En este hogar (castillo), sin la figura dominante y a merced de la sobreprotección del Rey, creció la princesa Cristal, que a diferencia de su nombre no era frágil ni transparente, sino dura y berrinchuda, como la mayoría de las mujeres (perdón, princesas).
No es difícil imaginar el carácter de una chica a la cual se le cumple cualquier capricho para tratar de compensar el abandono de su madre. Fue consentida más allá de los límites imaginables y por supuesto, cuidada en extremo para evitar que se hiciera ningún daño: le ocultaron todo tipo de herramientas (incluidas las ruecas, debido a una extraña fijación del padre), las tijeras, los tenedores (que eran un elemento de moda por aquellos días), los martillos, las escobas... Así que creció siendo una inútil que no sabía como usar ningún utensilio. Aunque eso no le preocupaba.
¿Por qué habría de preocuparse si lo tenía todo a la mano y al alcance de un grito de princesa consentida?
Tenía el poder, el oro para pagar a los mejores elfos cirujanos plásticos, a los más hábiles enanos joyeros y a las mejores hadas estilistas: el mundo era suyo.
Pero sucedió que un mal día llegó otro joven y galante caballero que cautivó con su hermosura (y con su brioso corcel) al Rey, cuyo problema hidrocanoico terminó por manifestarse abiertamente y cubierto solo con su manto de púrpura y armiño (cual Lady Godiva cruzando el pueblo de Coventry), huyó en ancas con aquél hermoso príncipe, perdiéndose ambos en el horizonte, al filo del anochecer.
La princesa que no tenía idea de como administrar un castillo o utilizar algún instrumento pronto quedó en bancarrota y se quedó solo con el castillo (propiedad que también perdió al cometer la estupidez de firmar como aval para una ninfa de dudosa reputación).
Así pues, no solo huérfana, sino desprotegida y sin un centavo tuvo que marcharse del lugar para tratar de buscar donde vivir. Sin embargo, el único camino que podía tomar cruzaba precisamente aquél bosque misterioso. Una de las hadas estilistas todavía le quiso hacer un favor:
-¡Ay, manis! Me da tanta pena tu caso... Tú que eras tan uff, tan nais, tan delajáis, mira que terminar así... Toma: te regalo esto.
-¿Qué es? -preguntó la princesa.
-Es una brújula, estúpida... Ay perdón, se me olvida que no conoces nada de nada. Esta es una brújula mágica que te permitirá encontrar lo mejor para ti, solo tienes que pedirlo con mucha fe y voilá, aparecerá frente a tus narices.
La princesa se alejó pensando que eso de creer en la magia era una tontería. Y se internó en el bosque...

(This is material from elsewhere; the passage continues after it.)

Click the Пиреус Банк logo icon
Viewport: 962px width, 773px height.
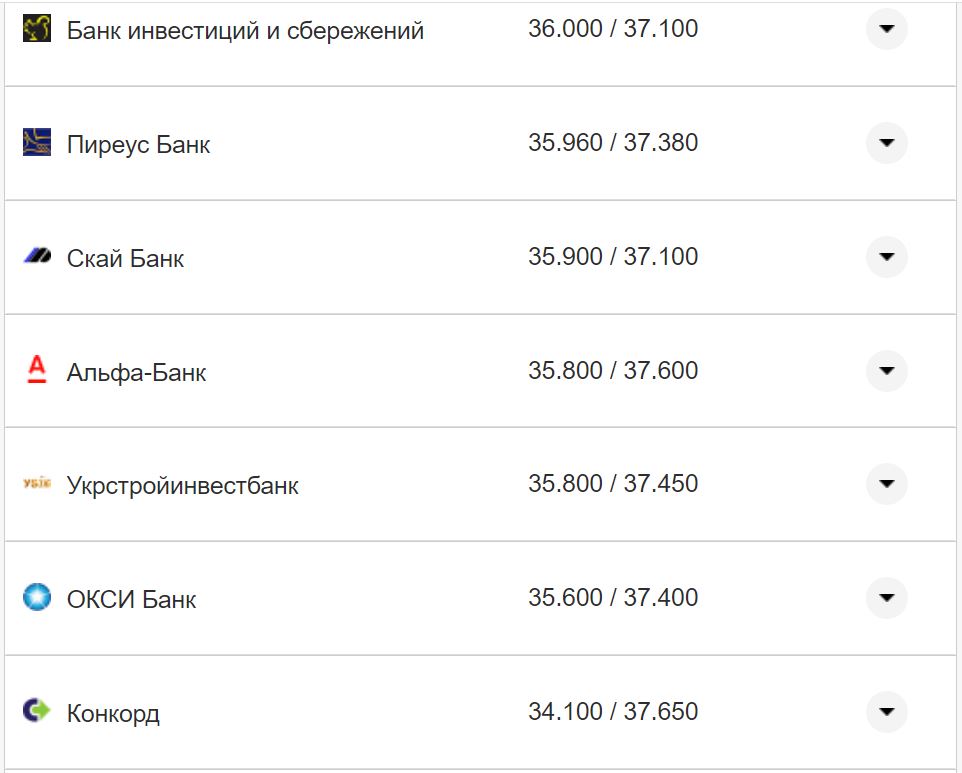tap(37, 143)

Después de caminar un rato, se sintió totalmente maltrecha y dolorida. Tenía hinchados los tobillos (solo a alguien como ella se le podía ocurrir emprender el camino a campo traviesa calzando tacones del 16). Llegó a la orilla de un arroyo, se sentó sobre la grama y recargó los brazos en una piedra grande y lisa y comenzó a llorar con ese llanto agudo y entrecortado que tienen las princesas.
Lo único que había podido conservar de todas sus pertenencias era una bolsa de Gucci (obviamente finísima) en la que metió torpemente las manos para buscar un pañuelo con el cual poder limpiarse los mocos. Sus dedos encontraron la brújula que le dio aquella hada de apariencia andrógina y la sostuvo entre sus manos.
-¿Qué es lo mejor para mí? -Se preguntó.
-¡Hola!
Del susto la princesa saltó hacia atrás, con tan mala suerte que resbaló con un guijarro y cayó golpeándose muy fuerte en las nalgas. Concluyó que, definitivamente, esa caída no era lo mejor para ella y comenzó a maldecir.
-Hola -volvió a decir el sapo.
Era un sapo feo, como todos los sapos, de una tonalidad gris verdosa, con ojos pequeños y una boca muy grande. Aún así, tenía una voz extraordinariamente agradable y varonil. Medía casi 20 centímetros de cabo a rabo. También era un sapo muy educado y elocuente.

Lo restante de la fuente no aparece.